Lord Curriehill—I am of the same opinion, although on the second point I have a little hesitation.

Lord Deas—I concur. I am disposed to rest on the statement of the Lord Ordinary, that Mr Bruce was a necessary witness, and, moreover, I quite go along with the ground stated for his being a necessary witness. I think there is no doubt that he was so, for although a great number of ordinary persons from Oban might be called to speak as to the means of getting water, that was not to be compared with the evidence of a skilled witness. Would any proprietor act on the evidence of inexperienced persons, without having a survey by an engineer. I am clear that Mr Bruce having gone to London to attend a Parliamentary Commission, the expense of bringing him down lies on the unsuccessful party, and the expense is much less than if a skilled witness had been got on purpose to make this investigation. My only difficulty is as to the £3, 3s. On that matter I don't differ, but I would not be understood as laying down a general rule that in all cases a man of skill is bound to give parties the full benefit of the knowledge he has acquired without any consideration at all. Suppose a mining engineer has got valuable knowledge as to the strata in a certain district, it may be a matter for consideration whether he is not entitled to stipulate for renumeration, and whether that would not be a good charge against the other party. In this particular case I concur that the £3, 3s. ought not to be allowed.

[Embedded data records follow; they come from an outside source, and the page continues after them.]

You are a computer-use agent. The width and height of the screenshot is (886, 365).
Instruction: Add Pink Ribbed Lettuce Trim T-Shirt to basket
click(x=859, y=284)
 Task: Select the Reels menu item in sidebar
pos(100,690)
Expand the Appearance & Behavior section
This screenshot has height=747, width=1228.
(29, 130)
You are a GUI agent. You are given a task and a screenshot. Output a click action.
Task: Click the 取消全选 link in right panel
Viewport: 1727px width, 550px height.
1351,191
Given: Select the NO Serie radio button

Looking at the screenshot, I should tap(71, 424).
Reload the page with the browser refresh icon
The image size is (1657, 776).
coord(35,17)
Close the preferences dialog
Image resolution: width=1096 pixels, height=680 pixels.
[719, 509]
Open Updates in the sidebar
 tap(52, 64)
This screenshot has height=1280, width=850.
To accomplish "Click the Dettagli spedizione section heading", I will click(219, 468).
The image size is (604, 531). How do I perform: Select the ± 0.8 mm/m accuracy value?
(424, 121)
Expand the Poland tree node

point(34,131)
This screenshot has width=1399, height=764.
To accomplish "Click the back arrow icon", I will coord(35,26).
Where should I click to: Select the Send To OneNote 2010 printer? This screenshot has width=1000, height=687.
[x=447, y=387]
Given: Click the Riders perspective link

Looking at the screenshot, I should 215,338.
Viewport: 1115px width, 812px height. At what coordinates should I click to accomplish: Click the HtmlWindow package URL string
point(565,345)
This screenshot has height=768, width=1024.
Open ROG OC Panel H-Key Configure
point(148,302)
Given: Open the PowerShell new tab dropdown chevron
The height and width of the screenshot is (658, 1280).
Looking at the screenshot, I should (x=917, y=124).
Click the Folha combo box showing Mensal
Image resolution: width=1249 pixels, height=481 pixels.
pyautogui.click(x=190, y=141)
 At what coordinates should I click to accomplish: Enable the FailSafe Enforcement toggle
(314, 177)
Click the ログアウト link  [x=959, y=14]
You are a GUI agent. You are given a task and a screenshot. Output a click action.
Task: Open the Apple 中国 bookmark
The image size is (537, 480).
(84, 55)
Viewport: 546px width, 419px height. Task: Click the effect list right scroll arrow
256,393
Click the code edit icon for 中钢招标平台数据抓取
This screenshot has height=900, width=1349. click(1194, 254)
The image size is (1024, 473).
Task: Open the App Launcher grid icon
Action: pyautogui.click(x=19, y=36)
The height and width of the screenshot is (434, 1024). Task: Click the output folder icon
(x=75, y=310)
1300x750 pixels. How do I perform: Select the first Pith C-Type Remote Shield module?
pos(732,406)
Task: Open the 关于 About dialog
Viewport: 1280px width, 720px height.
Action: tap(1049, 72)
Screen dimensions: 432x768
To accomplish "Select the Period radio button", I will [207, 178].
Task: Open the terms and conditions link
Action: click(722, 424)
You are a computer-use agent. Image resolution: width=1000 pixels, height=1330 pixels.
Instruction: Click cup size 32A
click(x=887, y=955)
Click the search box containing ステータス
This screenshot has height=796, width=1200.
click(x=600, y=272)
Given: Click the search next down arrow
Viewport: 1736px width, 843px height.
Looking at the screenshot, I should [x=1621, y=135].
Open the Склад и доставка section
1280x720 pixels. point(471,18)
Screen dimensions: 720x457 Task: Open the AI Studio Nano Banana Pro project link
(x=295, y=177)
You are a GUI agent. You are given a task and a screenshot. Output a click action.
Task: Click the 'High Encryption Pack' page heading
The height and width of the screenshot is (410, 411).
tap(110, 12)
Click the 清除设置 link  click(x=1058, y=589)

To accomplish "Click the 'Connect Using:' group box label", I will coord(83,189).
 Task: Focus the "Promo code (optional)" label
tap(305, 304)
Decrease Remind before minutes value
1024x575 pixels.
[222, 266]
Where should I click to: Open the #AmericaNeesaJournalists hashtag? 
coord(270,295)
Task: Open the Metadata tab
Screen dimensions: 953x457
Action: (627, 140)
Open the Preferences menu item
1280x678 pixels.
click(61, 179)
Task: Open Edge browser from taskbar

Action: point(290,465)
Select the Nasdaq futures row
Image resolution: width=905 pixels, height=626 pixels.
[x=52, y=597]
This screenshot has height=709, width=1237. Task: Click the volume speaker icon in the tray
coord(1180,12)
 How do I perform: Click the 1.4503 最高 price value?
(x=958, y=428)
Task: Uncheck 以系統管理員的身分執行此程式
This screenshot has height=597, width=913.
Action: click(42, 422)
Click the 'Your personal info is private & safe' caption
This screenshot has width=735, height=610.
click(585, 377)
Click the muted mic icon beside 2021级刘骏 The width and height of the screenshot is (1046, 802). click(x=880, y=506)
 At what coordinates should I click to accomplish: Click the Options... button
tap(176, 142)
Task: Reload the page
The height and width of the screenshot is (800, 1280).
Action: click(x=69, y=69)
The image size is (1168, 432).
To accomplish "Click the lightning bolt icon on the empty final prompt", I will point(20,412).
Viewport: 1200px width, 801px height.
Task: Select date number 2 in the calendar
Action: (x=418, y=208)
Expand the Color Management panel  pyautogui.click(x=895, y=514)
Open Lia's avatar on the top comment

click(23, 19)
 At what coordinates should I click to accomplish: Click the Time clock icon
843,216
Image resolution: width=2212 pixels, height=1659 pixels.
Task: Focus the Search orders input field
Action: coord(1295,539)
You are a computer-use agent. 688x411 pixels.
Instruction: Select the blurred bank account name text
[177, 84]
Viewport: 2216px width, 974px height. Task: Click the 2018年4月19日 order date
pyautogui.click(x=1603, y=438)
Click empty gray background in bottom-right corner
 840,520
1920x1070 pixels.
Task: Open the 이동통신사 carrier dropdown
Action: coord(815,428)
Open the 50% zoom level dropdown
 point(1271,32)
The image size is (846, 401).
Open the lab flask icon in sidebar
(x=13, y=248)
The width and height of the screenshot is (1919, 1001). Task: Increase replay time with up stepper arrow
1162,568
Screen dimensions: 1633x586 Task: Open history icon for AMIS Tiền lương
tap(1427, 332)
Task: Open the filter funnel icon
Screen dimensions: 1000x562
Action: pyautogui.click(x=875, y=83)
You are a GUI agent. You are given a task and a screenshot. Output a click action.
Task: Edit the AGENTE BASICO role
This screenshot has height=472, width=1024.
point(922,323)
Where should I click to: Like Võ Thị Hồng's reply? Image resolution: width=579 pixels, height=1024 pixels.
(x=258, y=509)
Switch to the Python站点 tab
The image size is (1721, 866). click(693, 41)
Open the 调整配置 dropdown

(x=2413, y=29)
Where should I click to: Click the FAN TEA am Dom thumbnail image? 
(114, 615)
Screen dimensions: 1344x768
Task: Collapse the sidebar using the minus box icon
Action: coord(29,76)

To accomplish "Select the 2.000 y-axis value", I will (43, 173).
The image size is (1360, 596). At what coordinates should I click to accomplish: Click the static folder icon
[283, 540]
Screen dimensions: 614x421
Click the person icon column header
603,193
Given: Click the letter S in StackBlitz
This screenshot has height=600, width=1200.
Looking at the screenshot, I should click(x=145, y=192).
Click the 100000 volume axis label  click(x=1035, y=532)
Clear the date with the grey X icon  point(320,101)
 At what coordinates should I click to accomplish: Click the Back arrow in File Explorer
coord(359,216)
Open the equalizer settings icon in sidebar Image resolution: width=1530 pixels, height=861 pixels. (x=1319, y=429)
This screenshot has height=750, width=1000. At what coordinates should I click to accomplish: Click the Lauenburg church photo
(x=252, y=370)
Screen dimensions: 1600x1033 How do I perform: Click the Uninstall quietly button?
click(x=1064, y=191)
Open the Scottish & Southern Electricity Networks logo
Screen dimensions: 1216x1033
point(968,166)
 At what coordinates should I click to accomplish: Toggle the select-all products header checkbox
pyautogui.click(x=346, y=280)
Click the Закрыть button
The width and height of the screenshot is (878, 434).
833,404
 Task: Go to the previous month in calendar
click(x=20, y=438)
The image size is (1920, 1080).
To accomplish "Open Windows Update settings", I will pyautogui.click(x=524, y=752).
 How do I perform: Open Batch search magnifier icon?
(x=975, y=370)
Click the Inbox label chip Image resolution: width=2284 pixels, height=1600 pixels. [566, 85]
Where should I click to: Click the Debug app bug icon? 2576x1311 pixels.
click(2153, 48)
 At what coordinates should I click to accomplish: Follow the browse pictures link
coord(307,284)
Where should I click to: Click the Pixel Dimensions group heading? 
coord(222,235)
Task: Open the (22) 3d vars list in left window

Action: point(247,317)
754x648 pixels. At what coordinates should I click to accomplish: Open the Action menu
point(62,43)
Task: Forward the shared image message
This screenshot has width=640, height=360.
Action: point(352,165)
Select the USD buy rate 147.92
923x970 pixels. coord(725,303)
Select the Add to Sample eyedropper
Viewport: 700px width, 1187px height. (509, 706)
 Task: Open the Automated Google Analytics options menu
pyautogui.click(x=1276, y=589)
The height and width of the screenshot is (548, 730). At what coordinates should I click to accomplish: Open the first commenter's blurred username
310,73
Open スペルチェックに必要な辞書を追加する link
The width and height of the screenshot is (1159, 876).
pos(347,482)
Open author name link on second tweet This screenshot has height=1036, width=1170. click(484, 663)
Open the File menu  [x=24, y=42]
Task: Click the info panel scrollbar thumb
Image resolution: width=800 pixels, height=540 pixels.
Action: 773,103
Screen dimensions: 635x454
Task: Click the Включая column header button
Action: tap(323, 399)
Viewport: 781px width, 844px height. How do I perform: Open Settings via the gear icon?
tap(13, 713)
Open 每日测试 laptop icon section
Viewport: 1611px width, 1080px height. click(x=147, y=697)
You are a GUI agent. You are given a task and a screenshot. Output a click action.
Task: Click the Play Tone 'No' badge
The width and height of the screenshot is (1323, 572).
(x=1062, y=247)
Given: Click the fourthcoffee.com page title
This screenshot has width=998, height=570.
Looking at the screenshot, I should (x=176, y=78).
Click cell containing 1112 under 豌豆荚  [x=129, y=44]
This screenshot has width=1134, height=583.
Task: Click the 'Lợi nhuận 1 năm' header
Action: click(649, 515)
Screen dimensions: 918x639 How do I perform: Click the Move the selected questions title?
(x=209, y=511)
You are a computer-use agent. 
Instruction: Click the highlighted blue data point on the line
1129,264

Lord Ardmillan—I am of the same opinion. As to the first point I have no doubt. It was out of the question for the parties to rely on such evidence merely as was to be obtained at Oban. As to the second point I have some difficulty. Under the Act of Sederunt of 1844, if this were a jury trial, then the certificate not being obtained in due time, the claim for preliminary investigation by Mr Bruce could not be allowed. But this being a trial before the Lord Ordinary without a jury, it may be that the Act of Sederunt does not apply. As a general rule I am not prepared to say that a skilled witness is bound to unfold all the stores of his mind without charging for preliminary investigation. In the present case, however, I think the charge should be disallowed.

Solicitors: Agents for Complainers— Neilson & Cowan, W.S.

Agent for Respondent— Wm. Burness, S.S.C.